El intelectual había vuelto a lo suyo. Silvina tal vez siguiera escuchando.

"La historia de los lobatos es triste, un vecino de la familia mata a uno de ellos porque le robaba las gallinas, y del disgusto la piba, se llamaba Olga, estuvo enferma dos meses. La del ciervo es divertidísima, era un bicho que las hacía todas pero la mamá de Olga siempre lo defendía. La de la burra es genial, las chicas la vestían y la adornaban hasta que un día la burra se hartó y las sacó corriendo. La del zorrito..."

Camila levantó la vista. La pareja se había retirado. Silvina la miraba, muda, los ojos abiertos. Absolutamente quieta.

"El capítulo del caballo que se enferma..."

Hojeó febrilmente. Fueron y volvieron páginas. Creyó encontrar, encontró, leyó... El caballo que las chicas amaban y que un mal día se enfermó y que no pudieron curar. En el papel amarillento aún parecía verse el manchón de una lágrima infantil.
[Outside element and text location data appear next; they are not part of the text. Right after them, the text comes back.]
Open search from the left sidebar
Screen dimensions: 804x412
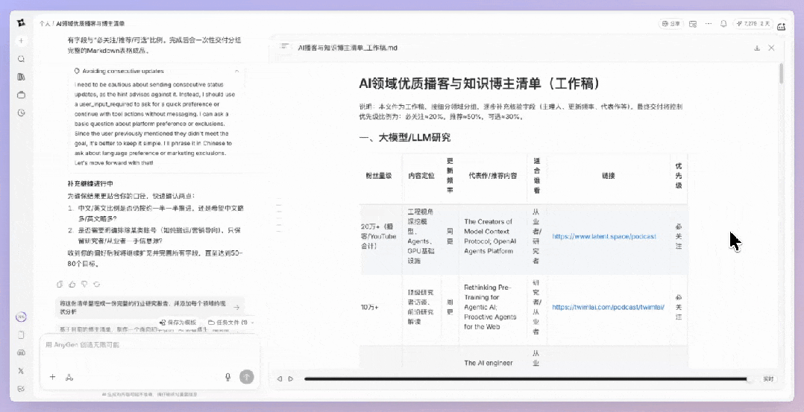click(22, 58)

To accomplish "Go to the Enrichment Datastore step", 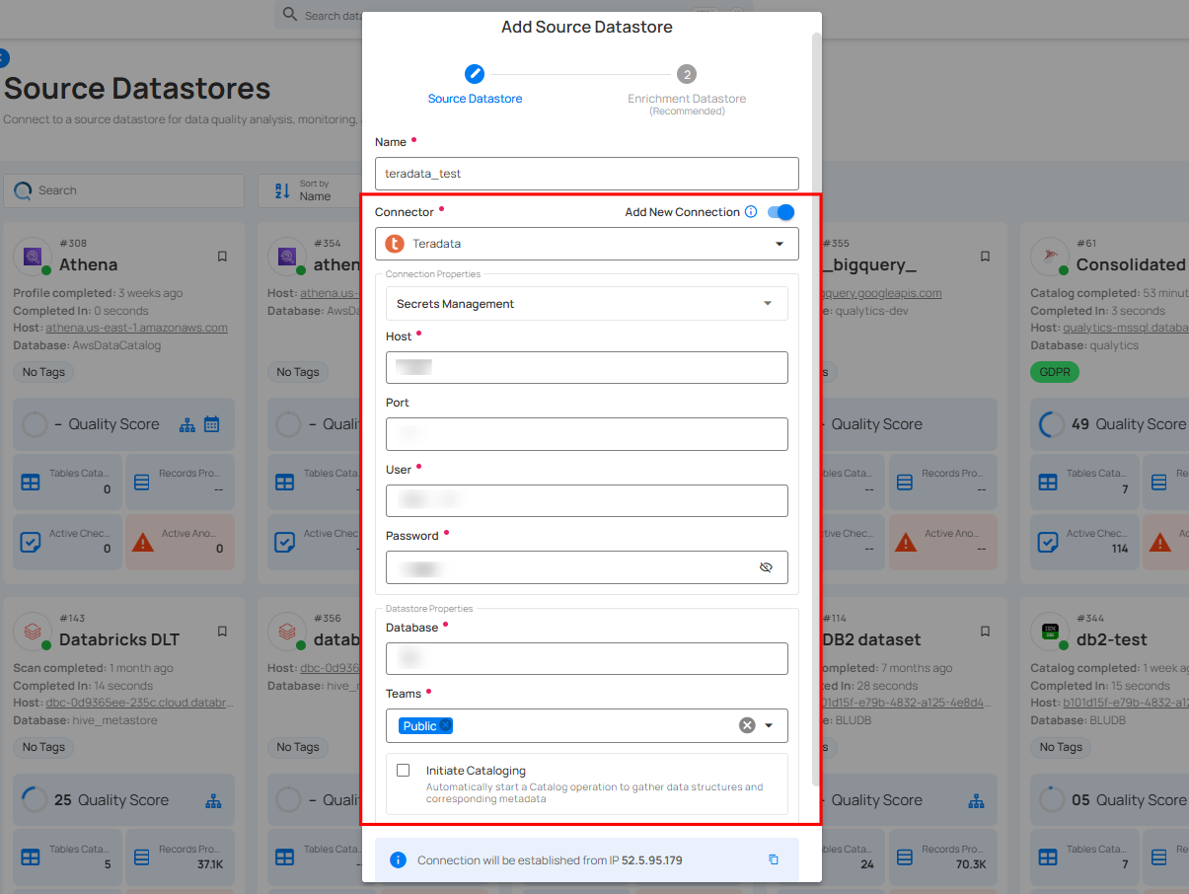I will [x=687, y=73].
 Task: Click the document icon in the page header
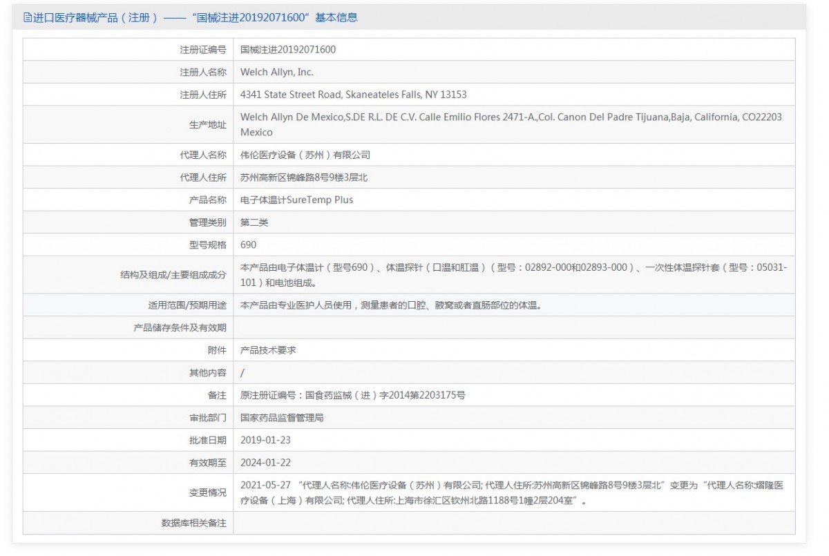coord(28,18)
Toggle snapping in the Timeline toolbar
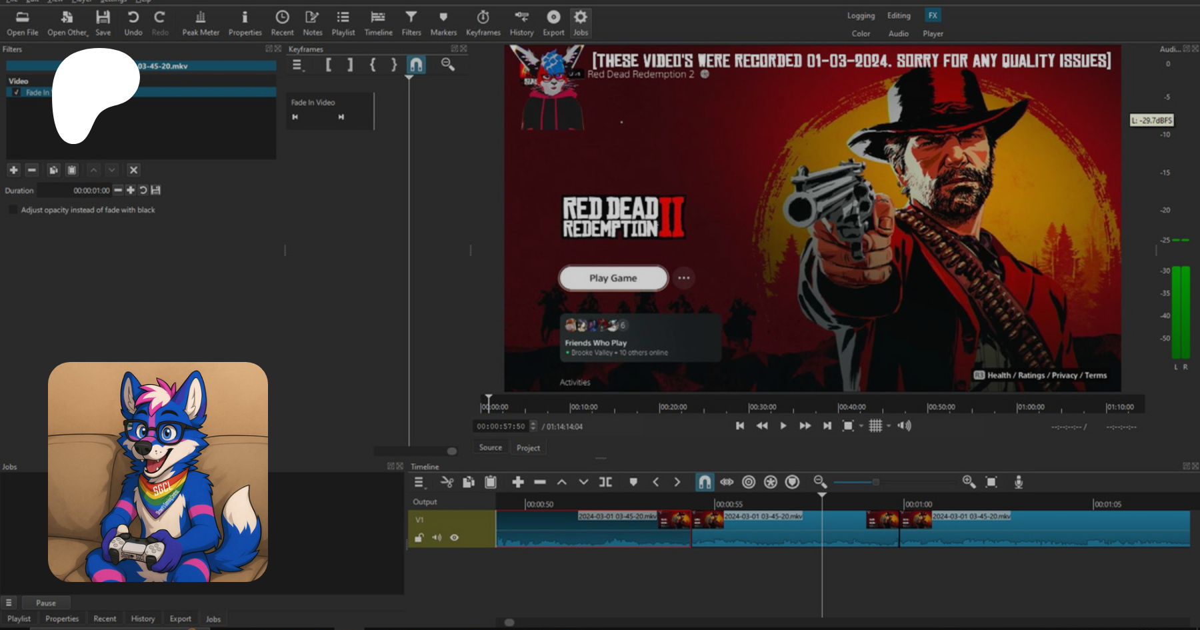The height and width of the screenshot is (630, 1200). [x=704, y=482]
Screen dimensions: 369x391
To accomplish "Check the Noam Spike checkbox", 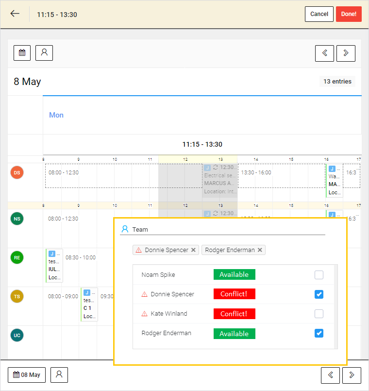I will 319,275.
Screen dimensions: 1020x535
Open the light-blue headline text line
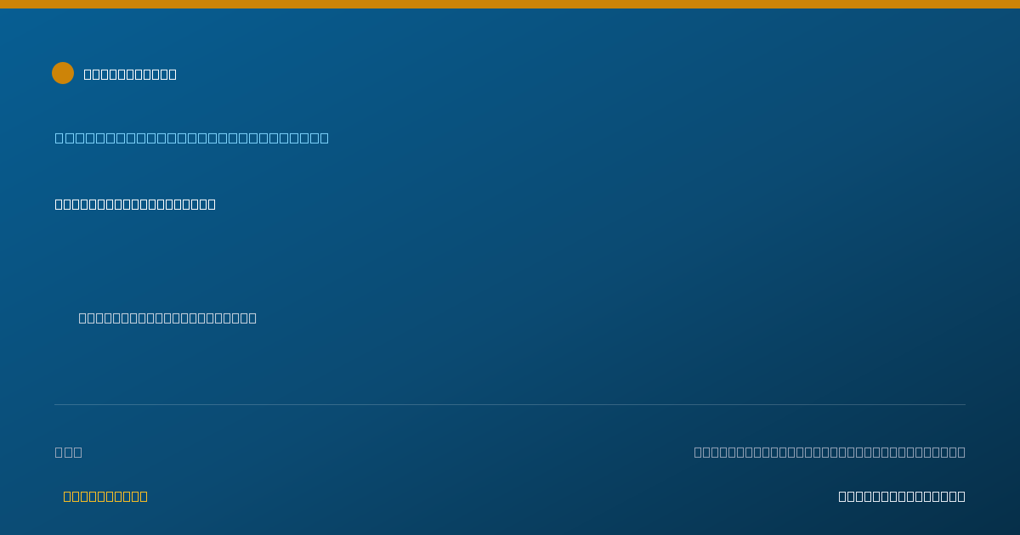point(192,138)
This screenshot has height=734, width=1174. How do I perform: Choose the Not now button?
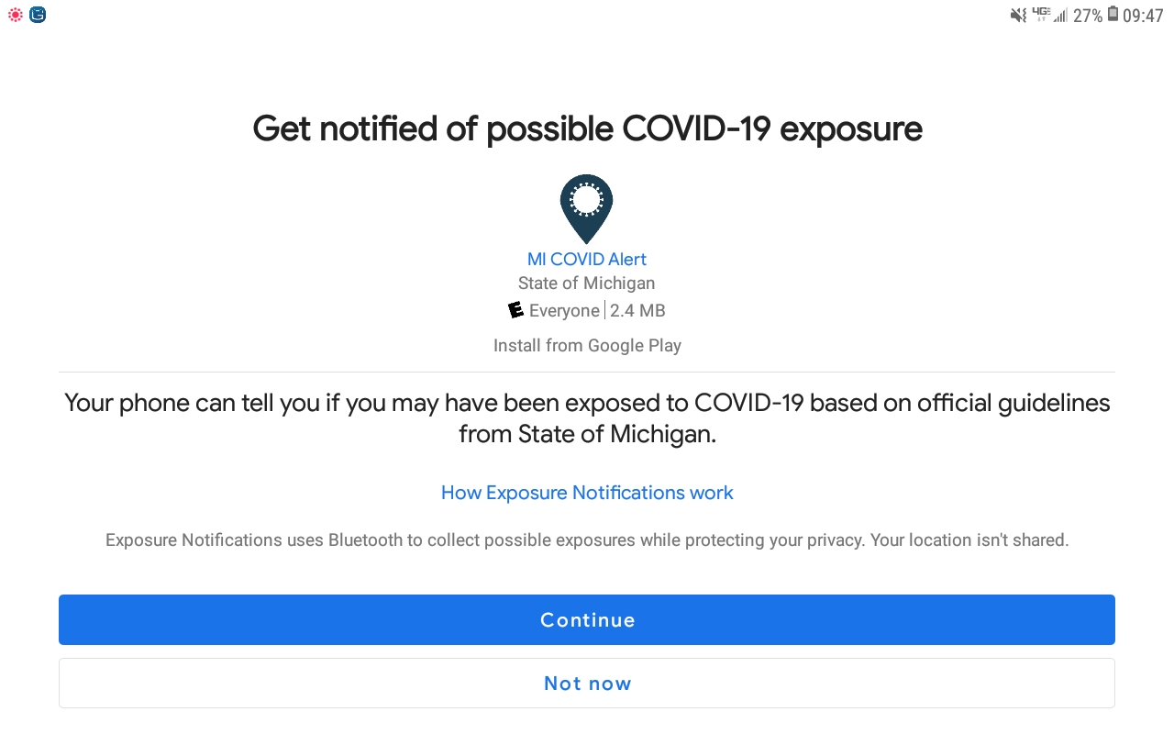coord(587,684)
Leyó aquella parte. Primero para ella misma. Luego la murmuró. La repitió entonces, ya en voz alta. Agitó la cabeza, cerró los ojos. Giró hacia Silvina, que seguía inmóvil, muda, los ojos abiertos. Cerró el libro y Dani apareció en la sala.

- Me dijo Fabián de ese libro, que decís que era tuyo... ¡Ay, capaz que alguna vez nos lo prestaste! Perdoname, ni sabíamos. Si era tuyo, llevátelo, eh... -

Camila abrió nuevamente los ojos. Miró a Silvina primero y luego a Dani y sonrió.

- No, no, nada que ver... Me debo haber confundido. Vamos al quincho, que la guitarreada seguro se pone buena -

Y salió hacia el patio, acompañada por la sonrisa bondadosa de Daniela y la risa incontenible de Silvina.